Süddeutsche Zeitung

"Heart of a Dog" in der SZ Cinemathek:Das Medium, der Terrier

Die New Yorker Performance-Künstlerin Laurie Anderson träumt sich in einen Hundekörper hinein und wagt mit ihrem Dokumentarfilm einen ungewöhnlichen, berührenden Blick auf die Liebe, das Leben und den Tod.

Von Eva-Elisabeth Fischer

Ihr aufwühlendes Filmpoem "Heart of a Dog" über Geburt und Sterben, Liebe und Tod hat Laurie Anderson ihrem Mann, dem Rocksänger Lou Reed, gewidmet, der 2013 gestorben ist. Der Singer/ Songwriter kommt nur im Abspann vor mit einem seiner schönsten Songs: "What do you call love", fragt er da und findet selbst die Antwort: die Zeit umdrehen.

Es gibt eine Einstellung, da der Ton und die Bilder rückwärts laufen, obgleich Laurie Anderson, New Yorker Performance-Künstlerin aus dem Kreis der Minimalisten mit widerständigem politischen Gewissen und 21 Jahre lang die Frau an Reeds Seite, nicht die Person ist, die Zeit sentimental zurückdrehen zu wollen. Sie leistet ein Stück heftigster Trauerarbeit in Gestalt eines filmischen Traums, mit sich selbst als Traumkörper darin aus der Perspektive eines Hundes. Lolabelle, heiß geliebte Terrierhündin im Hause Anderson / Reed, ihre Wahrnehmung, ihr Leben und Sterben, ist ihr Medium auf der Suche nach der Verbindung zwischen Liebe und Tod.

"Der endgültige Sinn des Todes ist es, die Liebe loszulassen"

Anderson erzählt als Stimme aus dem Off Geschichten aus dem eigenen Leben, geht zurück in Super- 8-Filmen in die eigene Kindheit, erzählt vom Tod der Mutter, die sie nicht lieben konnte, aber auch von ihrem Land Amerika, an dessen politischen Verfehlungen sie sich zeitlebens abarbeitet. Mit Lolabelle also durchstreift sie die Natur. Über der Hündin kreisen Falken, eine bisher nicht gekannte Bedrohung aus der Luft, wie sie die Bewohner des West Village 9/11 erlebten: Der Tod kam von oben.
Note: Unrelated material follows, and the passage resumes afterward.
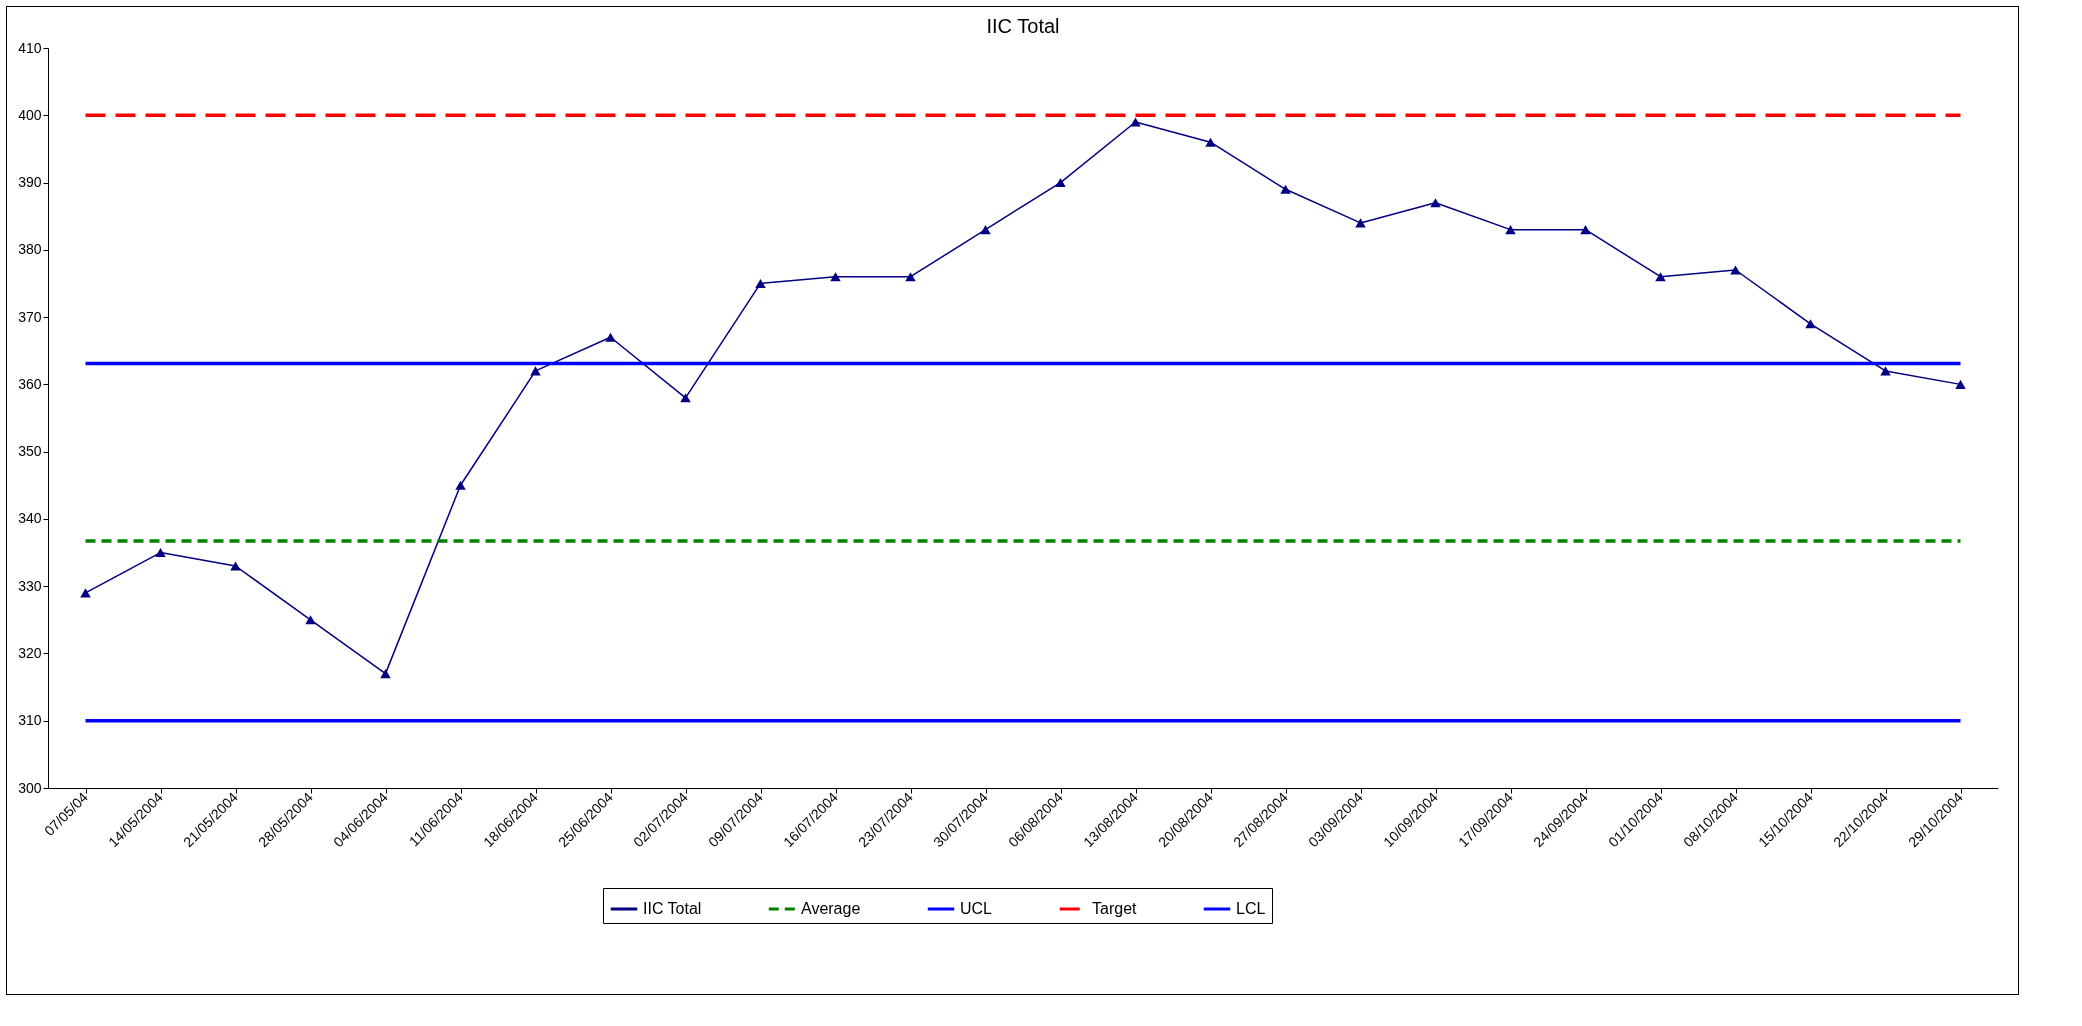 The image size is (2082, 1026). Describe the element at coordinates (30, 788) in the screenshot. I see `y-tick-label: 300` at that location.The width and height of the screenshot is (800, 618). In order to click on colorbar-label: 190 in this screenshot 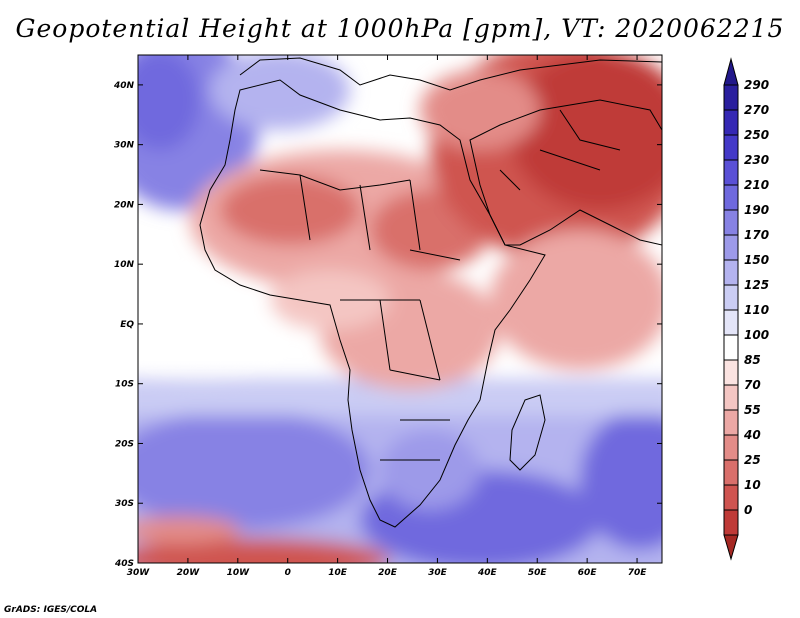, I will do `click(756, 210)`.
Anderson erzählt von Lolabelles Erblindung und, mit einiger Selbstironie, davon, wie der Hund malen, bildhauern lernte und am Keyboard dieselben Samples bevorzugte wie Laurie. Sie nimmt einen mit nach Lolabelles Tod in den Bardo, das buddhistische Zwischenreich, wo sich das Bewusstsein eines Toten wandelt und erneuert. "Der endgültige Sinn des Todes ist es, die Liebe loszulassen", sagt die glasklare Stimme Laurie Andersons gegen Schluss. Die Geschichtenerzählerin öffnet mit "Heart of a Dog" eine Tür ins Unbekannte. Man geht mit ihr, fasziniert und zutiefst berührt.

HEART OF A DOG, USA 2015 - Buch und Regie: Laurie Anderson. Kamera: Laurie Anderson, Toshiaki Ozawa, Joshua Zucker-Pluda. Produktion: Laurie Anderson, Dan Janvey, Noah Stahl. Arsenal Filmverleih, 75 Minuten.

Diese Filmkritik ist zuerst am 26. März 2016 in der SZ erschienen.